• **Aangeleverd fragment**
______

Tekst: Marc verachtert
Het expertisecentrum Urban Forestry Lab adviseert om het groen in de stad niet langer uit te drukken in aantal stammen, maar wel in bedekkingsgraad of kroonprojectie-oppervlakte van zowel bomen als struiken. Hoe meer ervan, hoe liever en graag minstens 30 tot 40%, met focus op de meest ‘hete’ plekken. Op die manier kan de leefbaarheid in onze steden veilig worden veiliggesteld. Behandel groen in steden trouwens niet als tuinier, wel als stadsboswachter!
Help groen groeien
Het Urban Forestry lab is nog maar twee jaar jong, maar wel stevig aan de slag als expertisecentrum stadsgroen van Hogeschool Vives, Campus Roeselare. “Het ontstond uit een denkoefening om het curriculum van de afstudeerrichting groenmanagement te actualiseren. We kozen daarbij resoluut voor stedelijk groen. Al moesten we daarvoor productiegerichte vakken wat afbouwen, toch is het een positieve keuze. We zitten namelijk in afstand verder weg van het centrum van de sierteelt, terwijl stedelijk groen overal is en in opmars” zegt Dieter Anseeuw, voor dit interview ons aanspreekpunt. “Bomen zijn bovendien de duurste en tegelijk de langstlevende component van stedelijk groen. Of zouden dat toch moeten zijn. Veel bomen staan er spijtig genoeg echter zomaar bij en leveren daardoor niet de ecosysteemdiensten waartoe ze de potentie hebben”.
Groene airco: levensnoodzakelijk
Over de functie van bomen kan Dieter uren praten. “Met de voorbije hete zomers raakte vooral hun airco-effect het meest bekend en gewaardeerd. Mensen zochten hun schaduw op voor zichzelf en hun auto”. Het is een opstap naar het besef dat bomen niet te missen werkkrachten zijn om het hitte-eiland effect in steden terug te dringen en dat moet dringend gebeuren! “Vandaag noteren we in België tijdens een hittegolf namelijk een oversterfte tot ca. 5% of tussen 1300-2000 personen.
Kijk je naar oversterfte veroorzaakt door corona – naar schatting 16% of 18 000 personen. Bovendien weten we dat er jaar na jaar meer hittegolfdagen op komst zijn. Nu zijn het er 6 per jaar en we evolueren wellicht naar 17 hittegolfdagen tegen 2050. Door het stedelijk hitte eiland effect ligt het aantal hittegolfdagen in stedelijke kernen bovendien hoger dan de gemiddelden”.
Water, gered van riolering
Onregelmatige regenval is een ander klimaatprobleem waar bomen mee tegen ingezet kunnen worden. “Niet tegen regenbommen zoals we die in augustus 2021 kenden, maar bij normale regenval blijft 30% van de neerslag plakken in bomen, waarna die deels verdampt. Op die manieren temperen bomen een snelle afvoer van regenwater richting riolering. En het kan nog beter, door het regenwater kans te geven maximaal in de grond te infiltreren, eventueel zelfs te stockeren voor latere opname door bomen” verwijst hij naar substraten, kratten en andere systemen die tegenwoordig steeds vaker onder stadsbomen worden ingebouwd.

______

• **Verzamelde gegevens**
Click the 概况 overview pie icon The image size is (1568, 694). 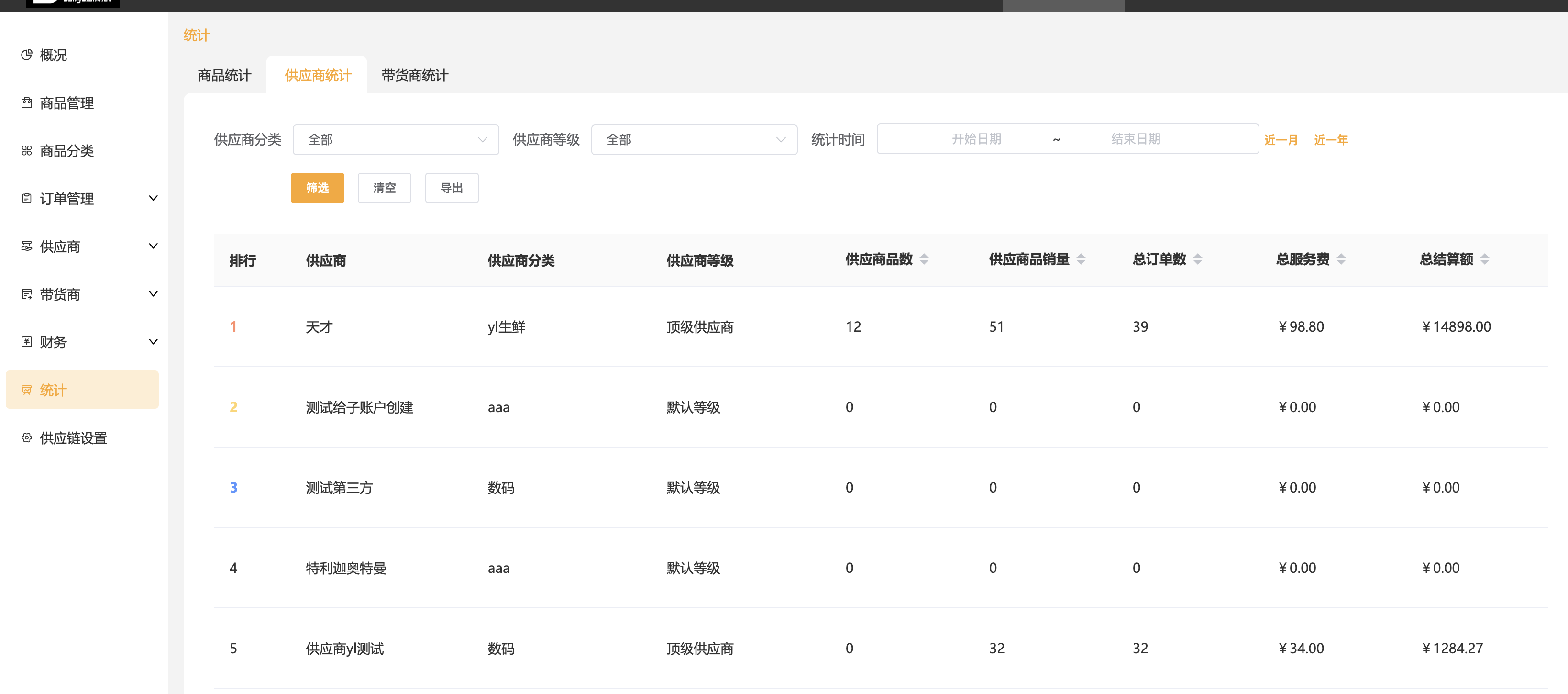tap(26, 55)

______

• **Wat je doet**
1. Beantwoord de volgende vragen over de tekst over stadsgroen, elk op een eigen regel:
(a) Welke bedekkingsgraad raadt het Urban Forestry Lab minstens aan?
(b) Hoeveel hittegolfdagen per jaar zijn er nu, en hoeveel verwacht men tegen 2050?
(c) Welk deel van de neerslag blijft bij normale regenval in bomen hangen?
2. Zet de tekst over stadsgroen alsjeblieft voort vanaf het punt waar die ophoudt.

• **Antwoorden**
1.
(a) Minstens 30 tot 40%.
(b) Nu zijn het er 6 per jaar, tegen 2050 wellicht 17.
(c) 30% van de neerslag.

2.
“Denk trapsgewijs” adviseert hij: “Als het kan, laat regenwater dan spontaan en ter plaatse infiltreren, lukt dat niet hou het dan vast voor later gebruik door de boom of laat het elders infiltreren. Pas als dit niet kan, laat je het water richting liefst gescheiden rioolstelsel gaan zodat het in een beek of rivier afgevoerd wordt”.
Groen doet goed
Het luchtzuiverend vermogen van bomen voor en in steden nuanceert hij. “Om de uitstoot van auto’s, verwarming en alles wat maar bij stadsleven hoort te zuiveren kom je niet toe met zomaar wat bomen. Daar hebben we grotere massieven aan stadsrandbossen voor nodig”. Verder volgen vastleggen van fijn stof, verkeersgeleiding, aangenaam maken van de woon- en werkomgeving om zo uit te komen bij een verder uitdiepen van het belang van groen op psychisch welzijn. “Mensen voelen zich meer ontspannen in een groene omgeving, blijven langer shoppen in groen aangeklede winkelstraten, werken vlotter, beter en intenser in een groene omgeving of met zicht op groen. Hoe belangrijk zelfs alleen maar kijken naar groen is, wordt trouwens gestaafd in ziekenhuizen. Patiënten in kamers met zicht op groen herstellen sneller dan die in een kamer met zicht op een steense omgeving (2)”.
Ruimte in plaats van doodskisten
In een stad moet de ruimte echter met veel partners en functies gedeeld worden. “Toch mag dat niet de aanleiding zijn om -zoals vroeger en nu nog te vaak – bomen als laanbeplanting in ‘doodskisten’ te planten”. In straten en op pleinen ziet het Urban Forestry Lab liever grotere gehelen; groeneilanden “met meer planten en een duidelijke gelaagdheid”. Idem voor parken: “Voor bomen is het niet interessant om solitair op een pelouse; te staan. Hun wortels moeten er op een onnatuurlijke wijze in concurrentie met de dichte grasmat. Imiteer er de natuur: ga voor onderbegroeiing en geef bladeren de kans om onder de kruin te vallen en er te composteren.”
Inheems waar het kan
Imiteren van natuur gaat ook op voor de boomkeuze. “Inheems/uitheems? Het is een steeds terugkerende discussie. Wij zijn daar iets gematigder in. Waar mogelijk kiezen we voor inheemse soorten. Voor bepaalde situaties kan uitgeweken worden naar inheemse soorten met Zuid- of Oost-Europese herkomst, die dus iets meer aangepast zijn aan een mediterraan of continentaal groeiklimaat. Voor extreme standplaatsen in de artificiële stadsomgeving – daar waar inheems het niet goed doet- zijn uitheemse soorten niet uitgesloten, zelfs te verkiezen boven geen aanplanting. Er geldt één strikte beperking: ze mogen niet invasief zijn. Invasieve exoten verspreiden zich niet alleen in de stad maar ook erbuiten”.
Bij de uitheemse kijkt het Urban Forestry Lab trouwens liefst eerst naar wat verderop in Europa aanwezig is dan onmiddellijk op andere continenten te gaan zoeken. “In Oost-Europa zijn bergstreken die met hun moeilijke doordringbaarheid, warmtereflectie en -uitstraling gelijkenissen vertonen met de groeicondities in het stedelijk microklimaat”.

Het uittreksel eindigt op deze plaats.